Brazil GDP growth was 7.5% last year and the government estimates an optimistic 4.5% growth this year. The investment community doesn’t seem as positive though. London-based Capital Economics says “The current pattern of growth in Brazil is looking particularly unsustainable”. On the growth estimate:
“The firm has penciled in a meager 2.5-percent expansion for Brazil in 2013, believing that consumers have binged too much on credit. That is a shockingly low figure for a country that has become used to being ranked alongside China and India as the world’s hottest big emerging markets.”
Nomura’s Tony Volpon seems to agree by saying that “If you take away a strong labor market and you take away credit you basically get a different Brazil, a much lower growth Brazil”.
For him, Brazil is on course to return to more “boring” rates of growth — just 3.8 percent this year and 3.7 percent in 2012 — barring deeper reforms to improve Brazil’s business environment.
Volpon believes the job market may have entered bubble territory as companies chase scarce workers with higher salaries despite a gathering slowdown.

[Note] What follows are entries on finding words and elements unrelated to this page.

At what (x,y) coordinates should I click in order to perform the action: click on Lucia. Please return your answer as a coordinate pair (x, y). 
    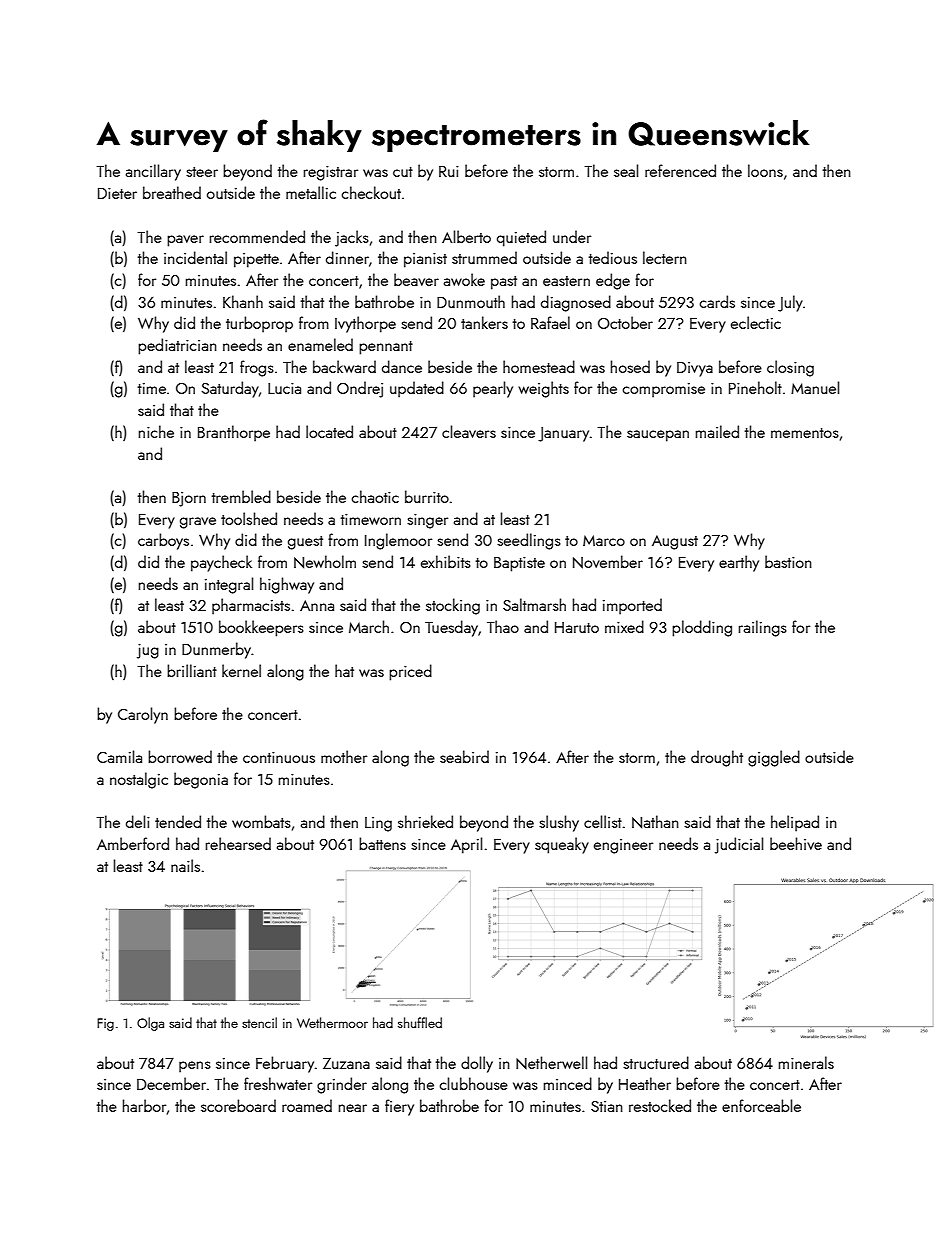
    Looking at the image, I should click on (284, 388).
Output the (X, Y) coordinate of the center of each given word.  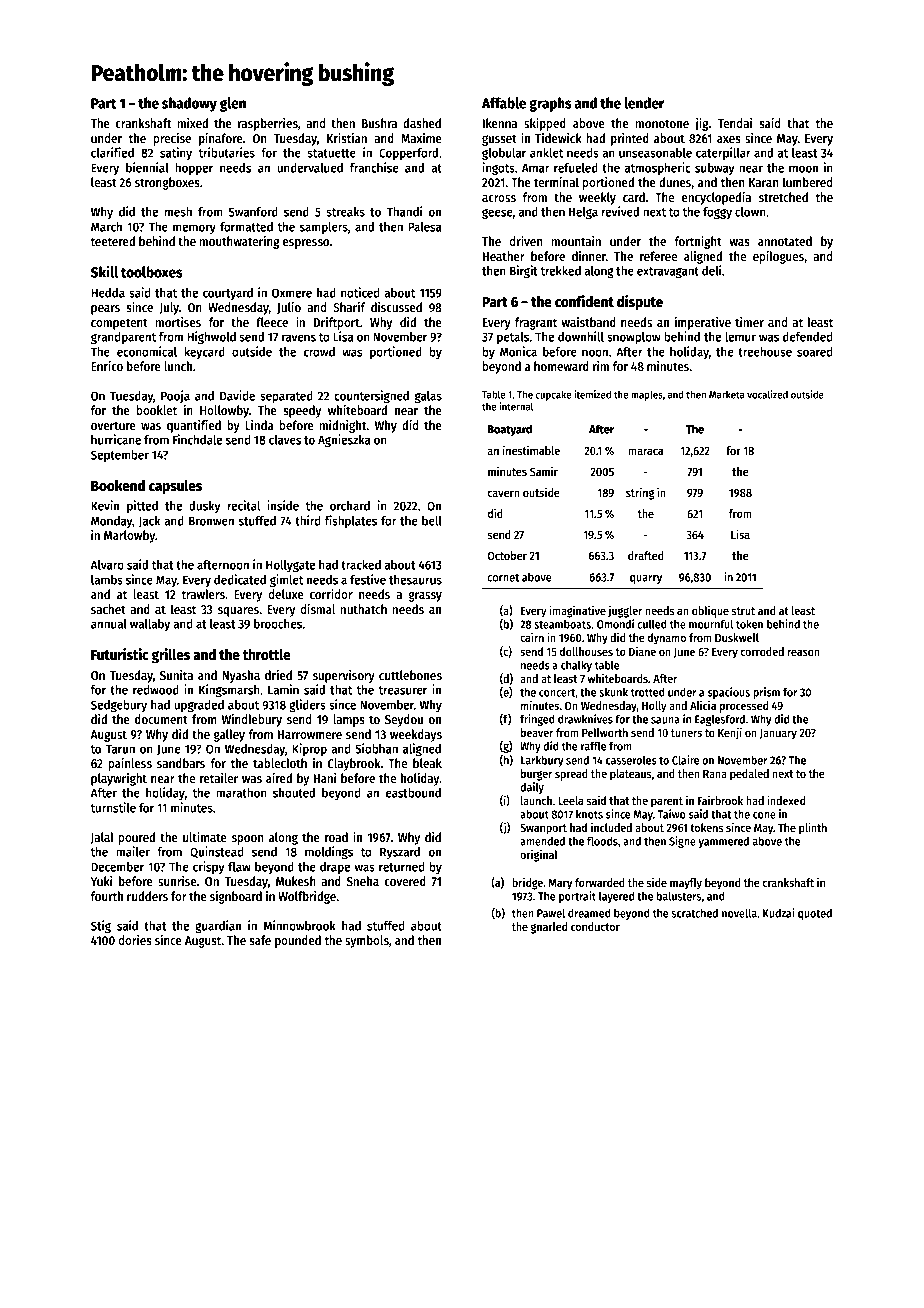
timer (749, 322)
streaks (345, 212)
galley (229, 735)
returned (402, 867)
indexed (786, 800)
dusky (204, 507)
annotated (785, 241)
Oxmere (292, 293)
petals (513, 338)
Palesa (425, 227)
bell (432, 521)
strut (743, 611)
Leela (571, 800)
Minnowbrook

“Labour productivity is basically crashing in Brazil. Unless companies stop paying these crazy salaries … they are going to destroy their profitability,” he said.
Consumer confidence fell to a two-year low in June, according to a national industry index, and defaults on personal loans rose 22 percent in the first six months of the year, the biggest jump in nine years.
“You could argue that if the job market deteriorates a little bit those non-performing loans are going to go through the roof.”